With Wesley Gonzalez’s previous record, his arrangements and vocal performances were turned up to eleven, demonstrating an eagerness in exploring this new soundscape. Here, the dust has settled and he sounds extremely comfortable transitioning from neon-tinged songs made to soundtrack Friday nights before encapsulating the lethargy that descends on Sunday evening as the dread of facing reality and a new week looms. Coupled with his dexterous cadence, the varied tones of synth and keys are integral in creating Appalling Human’s many moods.

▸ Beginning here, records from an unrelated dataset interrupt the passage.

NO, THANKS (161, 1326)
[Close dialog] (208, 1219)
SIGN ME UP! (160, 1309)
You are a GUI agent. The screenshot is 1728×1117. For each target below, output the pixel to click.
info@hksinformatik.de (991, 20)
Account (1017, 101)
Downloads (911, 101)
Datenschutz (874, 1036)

In terms of the album’s blueprint, Gonzalez cited Yellow Magic Orchestra, Pulp, late '90s R&B, and Arthur Russell as sources of inspiration that informed these compositions. There are generous helpings of those aforementioned influences broadening the scope of his infectious electro-pop tracks. It’s when you close your eyes and listen closely, however, that Gonzalez recalls certain motifs identifiable to early era MGMT on ‘If I’m Sad’, while opener ‘Tried To Tell Me Something’, its bombastic beat, exuberant sax solo and fuzzed synths take the listener back to the first wave of 80s-nostalgia synth-pop from Golden Silvers. Elsewhere, as ‘Fault Of The Family’ evolves from the 808 into hefty synths, conjuring a mash-up of Giorgio Moroder and Justice.

Sonic similarities aside, there are instances across this LP where Gonzalez’s lyricism taps into the evocative (and relatable) way Richard Dawson articulates personal shortcomings and disdain for certain societal behaviours. These feelings and observations stem from feeling inadequate as a romantic partner (“I’m not fit to make you smile”), indulging in cheap booze (“This beer just cost £2.99”), cutting remarks (“A thick skull only gets you so far”) and observing the materialistic streak that grips people (“A granola bar freely given away, is this the highlight of your day?”). It’s these moments that help breakdown the barrier between artist and audience.

In these packed arrangements, Wesley Gonzalez thrives amongst dense layers of buoyant bass riffs, jaunty piano melodies and stunning sax solos. Yes, appalling people are all around us, but at least we have these invigorating songs to fill our ears.